Items from a data source:
******

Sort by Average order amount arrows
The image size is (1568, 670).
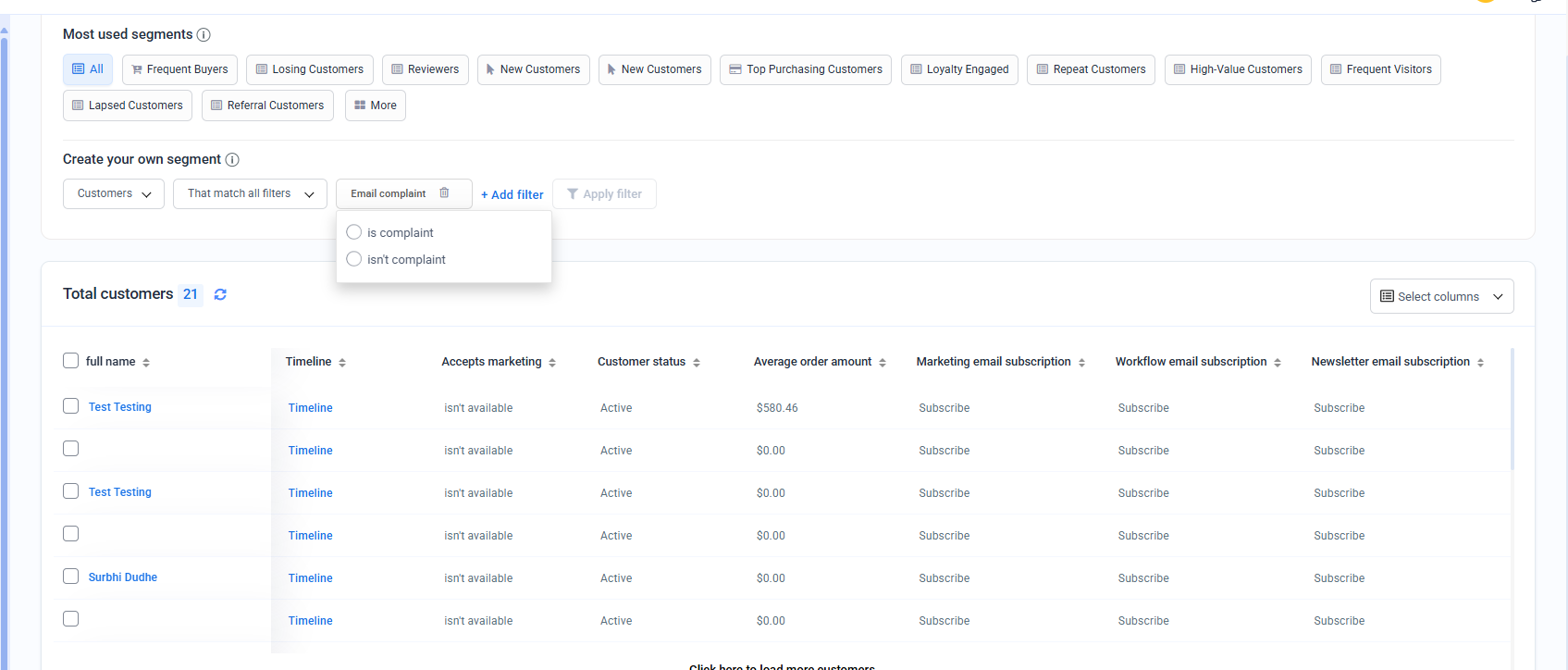pyautogui.click(x=883, y=363)
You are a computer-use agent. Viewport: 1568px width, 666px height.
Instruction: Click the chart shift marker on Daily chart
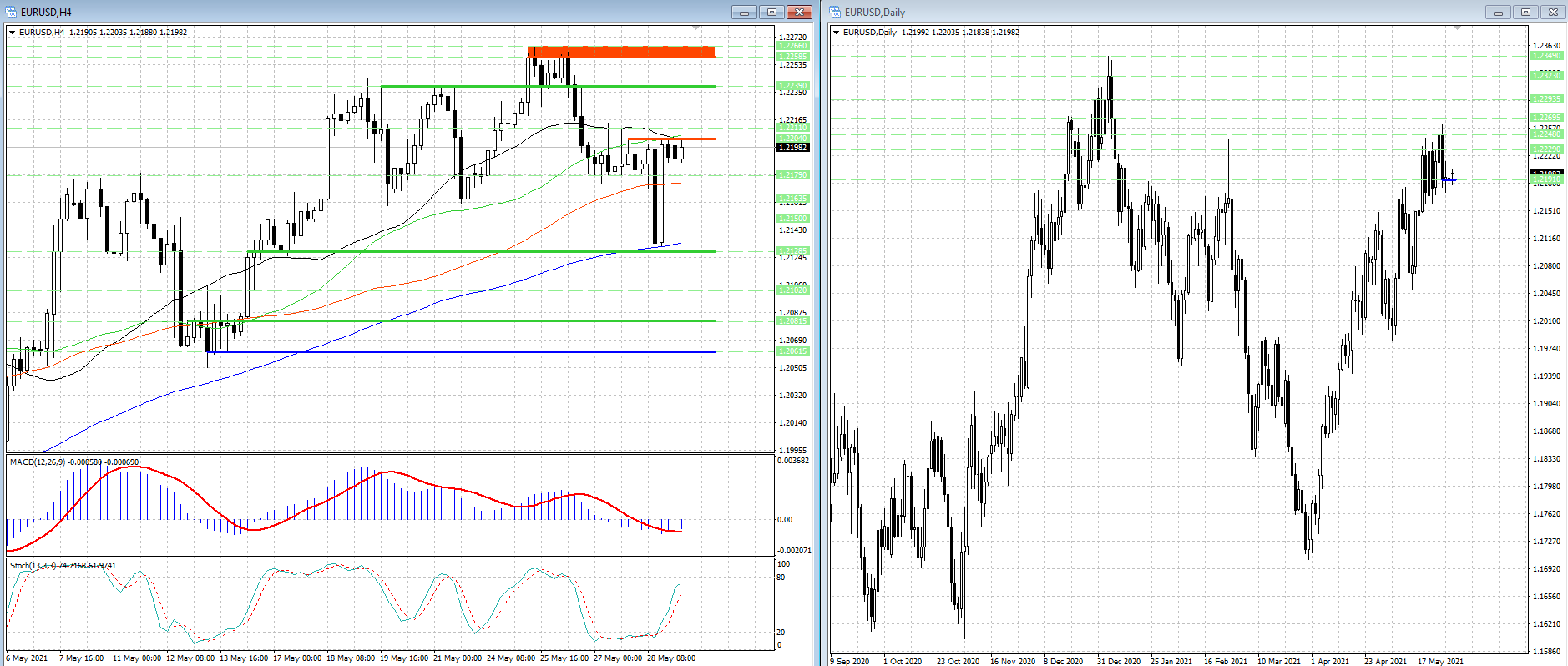1457,28
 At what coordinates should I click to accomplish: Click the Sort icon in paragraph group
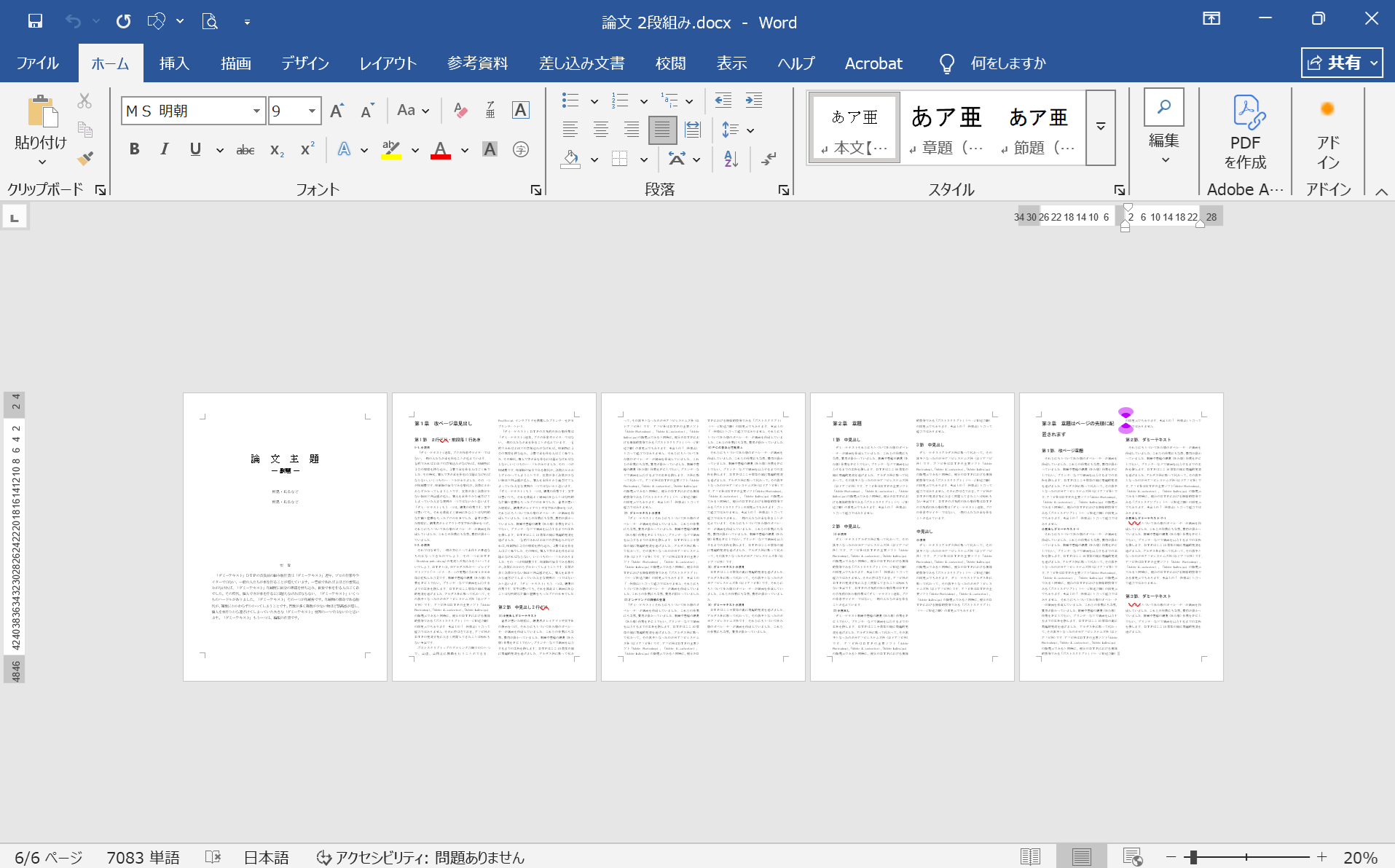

******

* Task brief: Respond with only the number of lines in the data that include the string "Sort".

* Solution for this exercise: 2